The operation of translating between combinatorial objects and their indices in some enumeration is known as ranking/unranking (ranking is to convert an object to a number, unranking is the opposite). In your case, you are interesting in ranking/unranking subsets.
Suppose that you are given a subset $S$ of $\{1,\ldots,n\}$ of size $k$, and want to convert it to an integer in $0,\ldots,\binom{n}{k}-1$. If $k = 0$ or $k = n$ then you can just output $0$. Otherwise, we want to put the $\binom{n-1}{k}$ subsets not containing $n$ before the $\binom{n-1}{k-1}$ subsets containing $n$. Therefore:
- If $S$ doesn't contain $n$ then you just output the rank of $S$ as a subset of $\{1,\ldots,n-1\}$ of size $k$.
- If $S$ does contain $n$, you compute the rank of $S \setminus \{n\}$ as a subset of $\{1,\ldots,n-1\}$ of size $k-1$, and add to it $\binom{n-1}{k}$.

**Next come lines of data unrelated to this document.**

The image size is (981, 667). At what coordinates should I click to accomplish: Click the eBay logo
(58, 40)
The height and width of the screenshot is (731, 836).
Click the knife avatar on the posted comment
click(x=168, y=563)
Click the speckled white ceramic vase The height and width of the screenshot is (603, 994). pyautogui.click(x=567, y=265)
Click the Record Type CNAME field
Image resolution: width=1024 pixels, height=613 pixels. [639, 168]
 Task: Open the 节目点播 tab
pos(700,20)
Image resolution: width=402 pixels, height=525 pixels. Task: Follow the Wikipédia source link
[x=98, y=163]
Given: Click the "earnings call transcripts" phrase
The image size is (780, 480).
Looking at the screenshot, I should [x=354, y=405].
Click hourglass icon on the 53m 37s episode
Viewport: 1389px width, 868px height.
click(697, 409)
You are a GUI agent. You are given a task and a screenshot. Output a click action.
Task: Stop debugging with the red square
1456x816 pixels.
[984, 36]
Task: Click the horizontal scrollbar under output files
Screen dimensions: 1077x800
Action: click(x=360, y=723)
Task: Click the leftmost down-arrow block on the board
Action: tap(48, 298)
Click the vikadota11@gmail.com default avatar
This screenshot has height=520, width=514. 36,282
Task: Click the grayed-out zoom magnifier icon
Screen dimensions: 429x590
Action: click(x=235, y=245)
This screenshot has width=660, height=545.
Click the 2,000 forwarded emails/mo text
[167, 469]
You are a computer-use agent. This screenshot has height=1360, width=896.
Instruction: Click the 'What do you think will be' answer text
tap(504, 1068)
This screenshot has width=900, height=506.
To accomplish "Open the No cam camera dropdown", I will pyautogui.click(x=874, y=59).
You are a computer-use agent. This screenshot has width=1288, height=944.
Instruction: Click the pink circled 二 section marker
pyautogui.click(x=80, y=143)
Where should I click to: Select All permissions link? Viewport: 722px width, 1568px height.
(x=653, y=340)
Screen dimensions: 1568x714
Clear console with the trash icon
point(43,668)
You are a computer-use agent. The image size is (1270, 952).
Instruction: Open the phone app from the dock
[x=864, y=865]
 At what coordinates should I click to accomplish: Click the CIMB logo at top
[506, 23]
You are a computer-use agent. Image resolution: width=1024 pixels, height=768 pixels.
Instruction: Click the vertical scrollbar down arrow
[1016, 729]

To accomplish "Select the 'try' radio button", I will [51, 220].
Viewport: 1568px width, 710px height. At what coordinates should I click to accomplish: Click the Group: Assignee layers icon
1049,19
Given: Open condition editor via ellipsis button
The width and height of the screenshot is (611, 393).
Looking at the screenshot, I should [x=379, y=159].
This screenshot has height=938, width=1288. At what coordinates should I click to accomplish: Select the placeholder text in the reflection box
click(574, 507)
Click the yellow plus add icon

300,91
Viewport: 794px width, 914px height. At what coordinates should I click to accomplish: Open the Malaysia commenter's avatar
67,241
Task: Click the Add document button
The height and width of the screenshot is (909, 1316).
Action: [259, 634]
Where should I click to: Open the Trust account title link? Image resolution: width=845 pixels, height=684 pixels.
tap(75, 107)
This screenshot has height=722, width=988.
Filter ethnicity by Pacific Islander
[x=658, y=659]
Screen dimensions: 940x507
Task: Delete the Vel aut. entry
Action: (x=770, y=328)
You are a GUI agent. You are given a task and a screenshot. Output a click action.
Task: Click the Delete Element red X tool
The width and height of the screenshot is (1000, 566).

The decoding procedure is very similar. If $k = 0$ you output $\emptyset$, if $k = n$ you output $\{1,\ldots,n\}$, and otherwise:
- If the index is less than $\binom{n-1}{k}$, decode it as encoding a subset of $\{1,\ldots,n-1\}$ of size $k$.
- Otherwise, subtract $\binom{n-1}{k}$ from the index, decode it as encoding a subset of $\{1,\ldots,n-1\}$ of size $k-1$, and add the element $n$ to the resulting subset.
You can precompute all relevant binomial coefficients to speed things up. In your case, the index is more than 64-bit long, so you will have to work with 128-bit arithmetic somehow, but the resulting algorithm should be reasonably fast.